The brothers have accompanied their grandfather Dr. Sheik Chinna Moulana on several Audio- cassettes and CDs. They have also released their own duet audio Cassettes and CDs.

==Important concerts==
- South Zone Hook up Concert, National Programs and Akashvani Sangeet Sammelan concerts organized by All India Radio.
- Sangeethostav at Bhopal organized jointly by central Sangeet Natak academy, New Delhi and Ustad Allauddin Khan Sangeet Akademy, Bhopal.
- Kasim-Babu have participated in the "All India Musical Conference on Wind Instruments in Carnatic Music" held at Chembur Fine Arts Society, Mumbai, and presented a Lecture-Demonstration titled "Presentation of Different Technique in Nadhaswaram Playing".
- Participated in the Festival of India in Hong Kong, the Festival of India in Russia and the Festival of India in Germany along with their guru Dr.Sheik Chinna Moulana, organized by the Government of India.
- Participated in the Festival of world music in Finland along with Dr.Sheik Chinna Moulana.
- Participated in many concerts organized by Spic Macay.
- They performed the inaugural concert of the Thyagaraja Aradhana Festival at Cleveland in 2006 and 2011.
- They presented Lecture-Demonstrations at the Department of Music, at Jackson State University in Jackson, Mississippi United States and elsewhere.
- The Brothers have been regular performers in the Thyagaraja Festival in Chicago, organized by Chicago Thyagaraja Utsavam (CTU) since 2006.

==Honors received by the Brothers==
- The brothers are presently Special Nadhaswaram Artistes of Tirumala Tirupati Devasthanams.
- Kasim-Babu have also been honored and appointed as the "Asthana Vidhwans" of Sri Sharada Peetham of Sringeri Math by Sri Sri Bharati Teertha Mahaswamiji at Sringeri.
- The brothers were conferred with the title of "Nadhaswara Nadhamani" and appointed as the "Asthana Vidhwan" of Kanchi Kamakoti Mutt by Sri Jayendra Saraswathy Swamy.
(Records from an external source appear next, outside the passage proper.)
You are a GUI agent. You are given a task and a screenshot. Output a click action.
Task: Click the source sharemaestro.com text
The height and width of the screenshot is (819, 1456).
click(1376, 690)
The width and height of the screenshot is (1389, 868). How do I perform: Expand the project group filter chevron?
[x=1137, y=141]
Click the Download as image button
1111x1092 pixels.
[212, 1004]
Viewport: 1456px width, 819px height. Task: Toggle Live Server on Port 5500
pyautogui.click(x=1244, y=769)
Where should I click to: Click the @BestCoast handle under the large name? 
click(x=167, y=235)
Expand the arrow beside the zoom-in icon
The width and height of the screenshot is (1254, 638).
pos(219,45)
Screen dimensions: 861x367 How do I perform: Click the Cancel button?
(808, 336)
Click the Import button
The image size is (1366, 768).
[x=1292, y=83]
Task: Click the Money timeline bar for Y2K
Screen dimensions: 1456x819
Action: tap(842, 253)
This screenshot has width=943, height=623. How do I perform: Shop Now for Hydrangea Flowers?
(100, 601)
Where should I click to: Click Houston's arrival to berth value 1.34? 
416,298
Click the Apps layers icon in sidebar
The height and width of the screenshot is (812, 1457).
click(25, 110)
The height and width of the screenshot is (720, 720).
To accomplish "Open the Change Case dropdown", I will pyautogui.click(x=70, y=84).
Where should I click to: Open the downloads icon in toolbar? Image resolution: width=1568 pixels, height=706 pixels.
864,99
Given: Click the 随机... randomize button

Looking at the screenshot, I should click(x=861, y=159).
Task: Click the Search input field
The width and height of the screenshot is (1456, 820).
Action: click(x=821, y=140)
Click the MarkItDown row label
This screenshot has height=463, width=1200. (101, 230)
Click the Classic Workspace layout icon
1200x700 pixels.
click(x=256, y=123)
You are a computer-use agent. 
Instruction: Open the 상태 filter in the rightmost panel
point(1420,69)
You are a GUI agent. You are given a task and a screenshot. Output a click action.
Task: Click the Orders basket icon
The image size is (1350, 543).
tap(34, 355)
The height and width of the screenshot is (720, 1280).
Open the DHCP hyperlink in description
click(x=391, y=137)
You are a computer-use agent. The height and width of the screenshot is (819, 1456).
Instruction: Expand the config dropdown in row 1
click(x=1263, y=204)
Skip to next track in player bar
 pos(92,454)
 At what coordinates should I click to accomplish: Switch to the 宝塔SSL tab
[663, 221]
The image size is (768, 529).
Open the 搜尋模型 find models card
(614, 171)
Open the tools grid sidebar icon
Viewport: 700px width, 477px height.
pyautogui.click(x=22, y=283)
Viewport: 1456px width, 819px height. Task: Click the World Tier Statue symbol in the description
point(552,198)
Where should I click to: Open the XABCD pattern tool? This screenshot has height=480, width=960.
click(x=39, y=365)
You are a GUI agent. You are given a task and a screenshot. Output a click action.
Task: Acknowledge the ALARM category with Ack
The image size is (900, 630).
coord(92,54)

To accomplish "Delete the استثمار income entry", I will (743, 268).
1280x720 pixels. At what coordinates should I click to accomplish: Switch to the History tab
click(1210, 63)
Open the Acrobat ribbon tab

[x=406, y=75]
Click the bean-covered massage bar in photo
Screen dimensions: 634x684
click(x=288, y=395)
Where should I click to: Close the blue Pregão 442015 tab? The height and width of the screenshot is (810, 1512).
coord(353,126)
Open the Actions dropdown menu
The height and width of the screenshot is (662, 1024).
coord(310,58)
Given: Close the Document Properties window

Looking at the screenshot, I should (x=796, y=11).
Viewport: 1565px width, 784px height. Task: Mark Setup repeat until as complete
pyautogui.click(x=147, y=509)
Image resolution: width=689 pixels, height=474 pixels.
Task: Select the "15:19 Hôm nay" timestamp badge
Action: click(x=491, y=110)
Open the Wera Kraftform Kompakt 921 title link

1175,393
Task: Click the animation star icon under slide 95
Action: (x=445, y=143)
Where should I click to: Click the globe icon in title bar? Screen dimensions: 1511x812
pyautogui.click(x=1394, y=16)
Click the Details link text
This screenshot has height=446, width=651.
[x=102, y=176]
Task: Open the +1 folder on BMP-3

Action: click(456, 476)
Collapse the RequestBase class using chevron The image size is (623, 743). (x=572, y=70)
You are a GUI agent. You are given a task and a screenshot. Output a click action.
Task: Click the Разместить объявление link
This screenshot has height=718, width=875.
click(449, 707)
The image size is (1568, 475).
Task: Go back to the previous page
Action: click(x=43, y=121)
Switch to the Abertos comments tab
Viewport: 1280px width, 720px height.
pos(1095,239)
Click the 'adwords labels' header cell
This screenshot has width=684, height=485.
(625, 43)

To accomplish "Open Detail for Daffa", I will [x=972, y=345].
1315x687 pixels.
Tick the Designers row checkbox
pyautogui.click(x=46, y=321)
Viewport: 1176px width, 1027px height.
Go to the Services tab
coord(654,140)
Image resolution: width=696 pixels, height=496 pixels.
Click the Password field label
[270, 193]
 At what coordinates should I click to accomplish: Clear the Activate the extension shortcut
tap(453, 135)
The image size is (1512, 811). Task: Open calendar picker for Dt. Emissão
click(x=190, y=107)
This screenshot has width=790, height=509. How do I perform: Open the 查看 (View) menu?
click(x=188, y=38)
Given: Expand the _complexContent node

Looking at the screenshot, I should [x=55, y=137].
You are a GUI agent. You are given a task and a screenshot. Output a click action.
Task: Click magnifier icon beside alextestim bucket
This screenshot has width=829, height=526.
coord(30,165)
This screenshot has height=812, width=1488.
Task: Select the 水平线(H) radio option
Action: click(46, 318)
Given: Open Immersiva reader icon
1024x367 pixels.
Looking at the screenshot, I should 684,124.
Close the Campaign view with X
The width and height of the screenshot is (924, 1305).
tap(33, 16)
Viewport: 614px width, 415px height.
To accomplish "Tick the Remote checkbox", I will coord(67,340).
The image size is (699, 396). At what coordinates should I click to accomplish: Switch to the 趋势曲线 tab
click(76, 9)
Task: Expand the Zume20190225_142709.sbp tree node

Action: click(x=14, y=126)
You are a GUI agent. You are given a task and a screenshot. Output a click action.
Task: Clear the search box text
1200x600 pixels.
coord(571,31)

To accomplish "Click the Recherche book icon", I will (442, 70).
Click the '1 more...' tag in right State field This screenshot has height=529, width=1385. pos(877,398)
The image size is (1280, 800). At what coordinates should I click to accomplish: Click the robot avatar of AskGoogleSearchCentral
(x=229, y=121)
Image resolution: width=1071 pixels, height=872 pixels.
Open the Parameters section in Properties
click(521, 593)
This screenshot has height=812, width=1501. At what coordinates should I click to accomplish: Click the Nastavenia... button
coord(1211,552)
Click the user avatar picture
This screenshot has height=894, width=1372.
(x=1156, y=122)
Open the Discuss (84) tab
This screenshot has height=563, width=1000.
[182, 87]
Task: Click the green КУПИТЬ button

==Honors received by Kasim==
- Kasim won the music scholarship awarded by the Government of India in 1984.
- "Kala Saraswathy" Award has been conferred on him by Mother Teresa at Hyderabad in 1987.
- Pongu Tamil Development Trust at Chennai honored Kasim with a gold medal and citation in 2002.
- The much-coveted "Kalaimamani" Award was conferred on him by the Government of Tamil Nadu in November 2003 in a function held at Chennai by the Chief Minister of Tamil Nadu Selvi. J.Jayalaitha.
- Kasim has been appointed as the member of the executive board and Governing body member of South Zone Cultural Center in Thanjavur by the Government of Tamil Nadu.

==Contribution==
The brothers are running the School "Saradha Nadhaswara Sangeetha Ashram" founded by Dr. Sheik Chinna Moulana, with the main objective of imparting Nadhaswaram training to younger generation. Kasim-Babu have established a trust in memory of their Guru and grandfather Dr. Sheik Chinna Moulana, the "Dr. Chinna Moulana Memorial Trust". The prime objective of the trust is to "globalize the importance of Nadhaswaram Music". The Trust is rendering a noble service by presenting Nadhaswaram instruments to deserving students and also purses to senior indigent artists of the Nadhaswaram fraternity.